How to complete this task:
Return the full listing exactly as it is written.

============================================================

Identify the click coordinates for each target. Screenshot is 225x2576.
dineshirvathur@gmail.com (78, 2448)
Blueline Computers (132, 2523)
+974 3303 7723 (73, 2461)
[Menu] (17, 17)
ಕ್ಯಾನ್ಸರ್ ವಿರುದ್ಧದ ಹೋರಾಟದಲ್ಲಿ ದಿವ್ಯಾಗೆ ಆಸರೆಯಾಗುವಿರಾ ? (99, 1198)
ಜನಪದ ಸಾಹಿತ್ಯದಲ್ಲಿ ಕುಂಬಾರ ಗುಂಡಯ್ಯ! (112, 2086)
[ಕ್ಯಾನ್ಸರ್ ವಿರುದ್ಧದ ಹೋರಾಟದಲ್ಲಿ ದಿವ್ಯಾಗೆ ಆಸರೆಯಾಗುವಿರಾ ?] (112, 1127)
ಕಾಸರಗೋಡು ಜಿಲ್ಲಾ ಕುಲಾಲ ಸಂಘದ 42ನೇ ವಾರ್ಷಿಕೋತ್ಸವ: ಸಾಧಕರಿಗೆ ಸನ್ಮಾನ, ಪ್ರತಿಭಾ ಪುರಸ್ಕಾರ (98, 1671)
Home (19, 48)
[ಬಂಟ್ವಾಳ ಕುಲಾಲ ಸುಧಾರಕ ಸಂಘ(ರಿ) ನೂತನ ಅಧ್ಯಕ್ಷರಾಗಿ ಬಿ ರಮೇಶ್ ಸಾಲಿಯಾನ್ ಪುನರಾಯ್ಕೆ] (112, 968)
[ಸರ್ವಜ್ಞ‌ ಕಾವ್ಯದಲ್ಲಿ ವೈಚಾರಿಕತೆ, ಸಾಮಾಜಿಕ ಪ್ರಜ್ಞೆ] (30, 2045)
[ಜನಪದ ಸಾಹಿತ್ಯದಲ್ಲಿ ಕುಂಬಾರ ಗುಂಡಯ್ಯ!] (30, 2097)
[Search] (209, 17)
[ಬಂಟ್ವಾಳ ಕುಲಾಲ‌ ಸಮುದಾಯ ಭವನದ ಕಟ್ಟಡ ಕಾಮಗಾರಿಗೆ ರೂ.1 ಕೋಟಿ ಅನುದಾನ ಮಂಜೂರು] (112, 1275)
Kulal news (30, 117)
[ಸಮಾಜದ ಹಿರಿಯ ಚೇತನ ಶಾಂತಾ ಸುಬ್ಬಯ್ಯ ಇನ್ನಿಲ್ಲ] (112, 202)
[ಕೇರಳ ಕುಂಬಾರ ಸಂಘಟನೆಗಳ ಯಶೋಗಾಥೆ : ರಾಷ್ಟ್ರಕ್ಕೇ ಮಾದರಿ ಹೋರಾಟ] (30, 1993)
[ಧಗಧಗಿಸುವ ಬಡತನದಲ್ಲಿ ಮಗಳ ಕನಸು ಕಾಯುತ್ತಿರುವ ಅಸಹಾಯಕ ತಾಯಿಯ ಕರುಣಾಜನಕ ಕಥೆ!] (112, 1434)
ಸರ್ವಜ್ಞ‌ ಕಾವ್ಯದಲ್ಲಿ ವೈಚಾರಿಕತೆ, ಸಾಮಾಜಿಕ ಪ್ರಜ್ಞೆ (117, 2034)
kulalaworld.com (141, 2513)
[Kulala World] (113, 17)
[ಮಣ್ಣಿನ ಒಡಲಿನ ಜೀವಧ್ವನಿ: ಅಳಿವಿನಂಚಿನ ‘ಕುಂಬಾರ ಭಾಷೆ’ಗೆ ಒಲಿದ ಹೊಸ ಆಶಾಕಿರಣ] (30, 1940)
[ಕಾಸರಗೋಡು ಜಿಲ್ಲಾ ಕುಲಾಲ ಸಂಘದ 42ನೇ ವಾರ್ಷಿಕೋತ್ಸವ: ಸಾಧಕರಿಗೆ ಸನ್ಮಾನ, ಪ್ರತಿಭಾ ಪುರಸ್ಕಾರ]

============================================================

Solved problem:
Identify the click coordinates for each target. Screenshot is 225x2576.
dineshirvathur@gmail.com (78, 2448)
Blueline Computers (132, 2523)
+974 3303 7723 (73, 2461)
[Menu] (17, 17)
ಕ್ಯಾನ್ಸರ್ ವಿರುದ್ಧದ ಹೋರಾಟದಲ್ಲಿ ದಿವ್ಯಾಗೆ ಆಸರೆಯಾಗುವಿರಾ ? (99, 1198)
ಜನಪದ ಸಾಹಿತ್ಯದಲ್ಲಿ ಕುಂಬಾರ ಗುಂಡಯ್ಯ! (112, 2086)
[ಕ್ಯಾನ್ಸರ್ ವಿರುದ್ಧದ ಹೋರಾಟದಲ್ಲಿ ದಿವ್ಯಾಗೆ ಆಸರೆಯಾಗುವಿರಾ ?] (112, 1127)
ಕಾಸರಗೋಡು ಜಿಲ್ಲಾ ಕುಲಾಲ ಸಂಘದ 42ನೇ ವಾರ್ಷಿಕೋತ್ಸವ: ಸಾಧಕರಿಗೆ ಸನ್ಮಾನ, ಪ್ರತಿಭಾ ಪುರಸ್ಕಾರ (98, 1671)
Home (19, 48)
[ಬಂಟ್ವಾಳ ಕುಲಾಲ ಸುಧಾರಕ ಸಂಘ(ರಿ) ನೂತನ ಅಧ್ಯಕ್ಷರಾಗಿ ಬಿ ರಮೇಶ್ ಸಾಲಿಯಾನ್ ಪುನರಾಯ್ಕೆ] (112, 968)
[ಸರ್ವಜ್ಞ‌ ಕಾವ್ಯದಲ್ಲಿ ವೈಚಾರಿಕತೆ, ಸಾಮಾಜಿಕ ಪ್ರಜ್ಞೆ] (30, 2045)
[ಜನಪದ ಸಾಹಿತ್ಯದಲ್ಲಿ ಕುಂಬಾರ ಗುಂಡಯ್ಯ!] (30, 2097)
[Search] (209, 17)
[ಬಂಟ್ವಾಳ ಕುಲಾಲ‌ ಸಮುದಾಯ ಭವನದ ಕಟ್ಟಡ ಕಾಮಗಾರಿಗೆ ರೂ.1 ಕೋಟಿ ಅನುದಾನ ಮಂಜೂರು] (112, 1275)
Kulal news (30, 117)
[ಸಮಾಜದ ಹಿರಿಯ ಚೇತನ ಶಾಂತಾ ಸುಬ್ಬಯ್ಯ ಇನ್ನಿಲ್ಲ] (112, 202)
[ಕೇರಳ ಕುಂಬಾರ ಸಂಘಟನೆಗಳ ಯಶೋಗಾಥೆ : ರಾಷ್ಟ್ರಕ್ಕೇ ಮಾದರಿ ಹೋರಾಟ] (30, 1993)
[ಧಗಧಗಿಸುವ ಬಡತನದಲ್ಲಿ ಮಗಳ ಕನಸು ಕಾಯುತ್ತಿರುವ ಅಸಹಾಯಕ ತಾಯಿಯ ಕರುಣಾಜನಕ ಕಥೆ!] (112, 1434)
ಸರ್ವಜ್ಞ‌ ಕಾವ್ಯದಲ್ಲಿ ವೈಚಾರಿಕತೆ, ಸಾಮಾಜಿಕ ಪ್ರಜ್ಞೆ (117, 2034)
kulalaworld.com (141, 2513)
[Kulala World] (113, 17)
[ಮಣ್ಣಿನ ಒಡಲಿನ ಜೀವಧ್ವನಿ: ಅಳಿವಿನಂಚಿನ ‘ಕುಂಬಾರ ಭಾಷೆ’ಗೆ ಒಲಿದ ಹೊಸ ಆಶಾಕಿರಣ] (30, 1940)
[ಕಾಸರಗೋಡು ಜಿಲ್ಲಾ ಕುಲಾಲ ಸಂಘದ 42ನೇ ವಾರ್ಷಿಕೋತ್ಸವ: ಸಾಧಕರಿಗೆ ಸನ್ಮಾನ, ಪ್ರತಿಭಾ ಪುರಸ್ಕಾರ]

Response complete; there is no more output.